List each line of the listing below that contains the word "Start", copying every such line in full.
☆ ☆ ☆ ☆
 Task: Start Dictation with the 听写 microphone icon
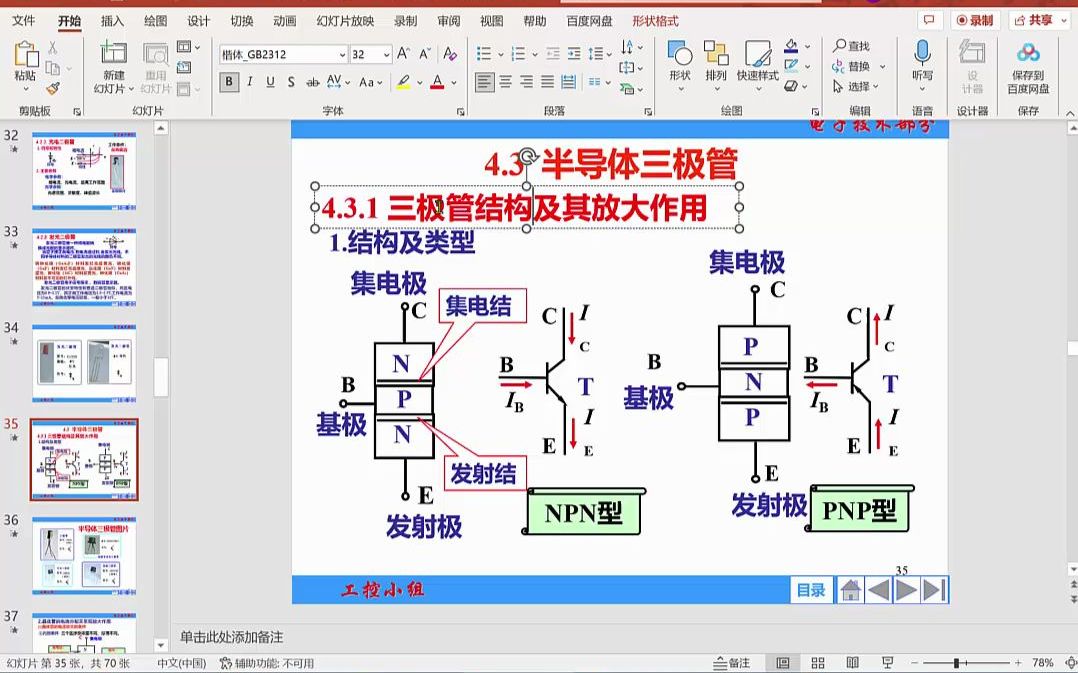click(921, 55)
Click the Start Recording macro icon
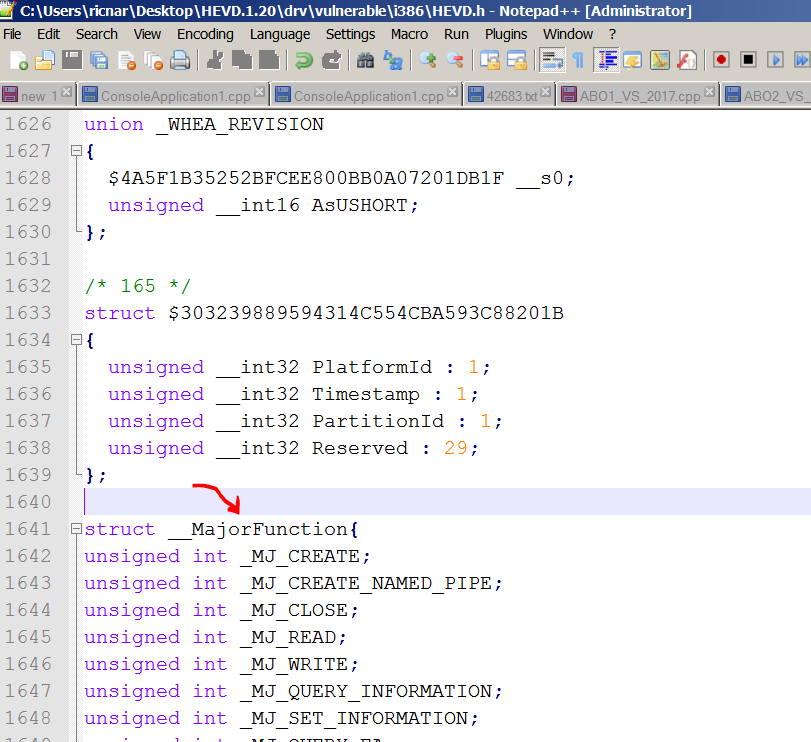The width and height of the screenshot is (811, 742). click(x=721, y=60)
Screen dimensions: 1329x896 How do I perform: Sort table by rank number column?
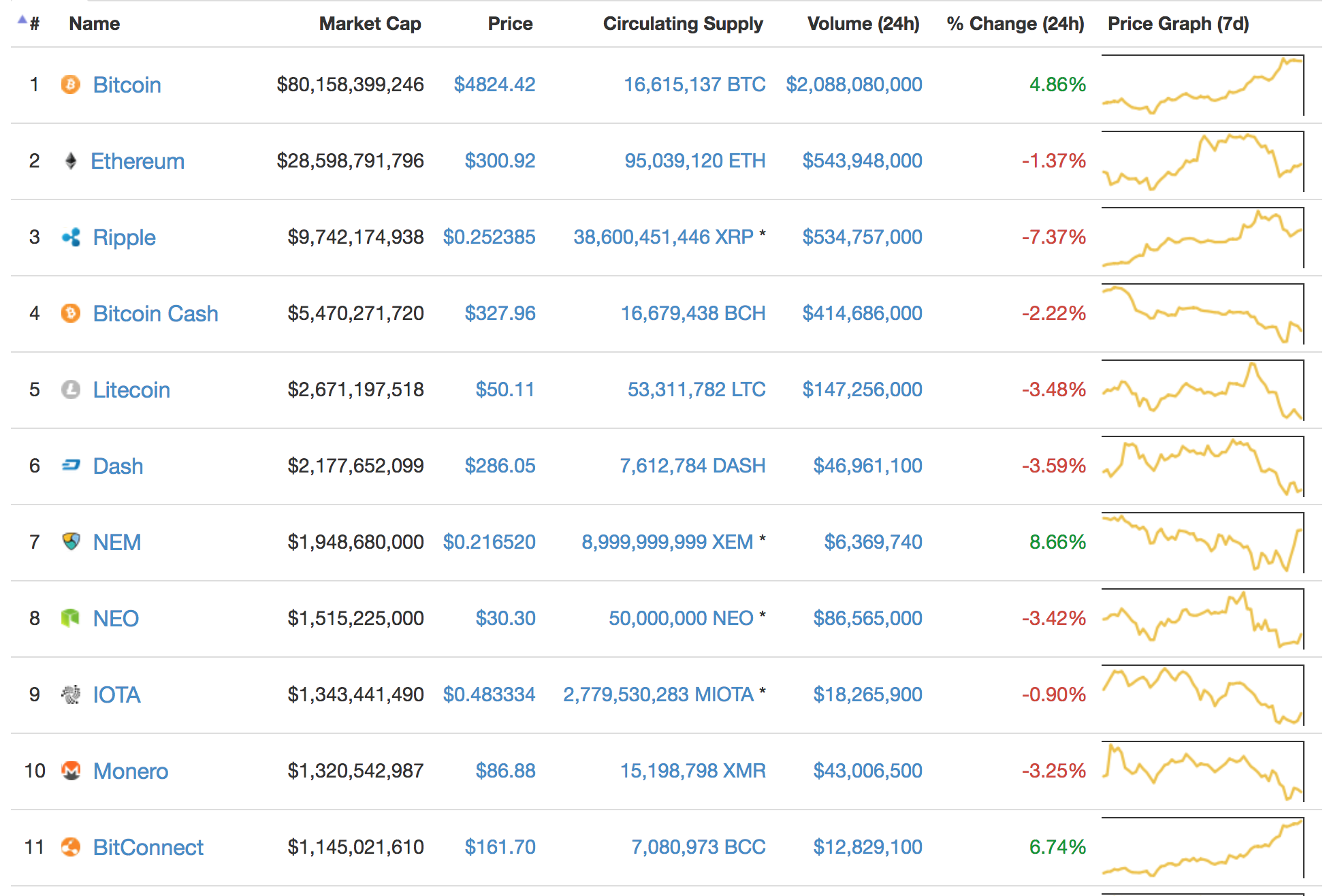tap(34, 24)
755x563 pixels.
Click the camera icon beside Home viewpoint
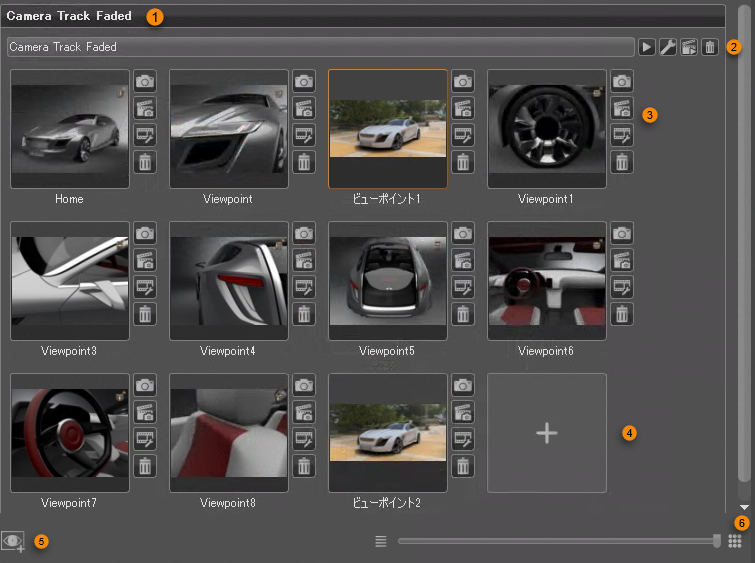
☆ ☆ ☆ ☆
### CORRECT ANSWER
 Task: Start Dictation with the 听写 microphone icon
Click the Start Recording macro icon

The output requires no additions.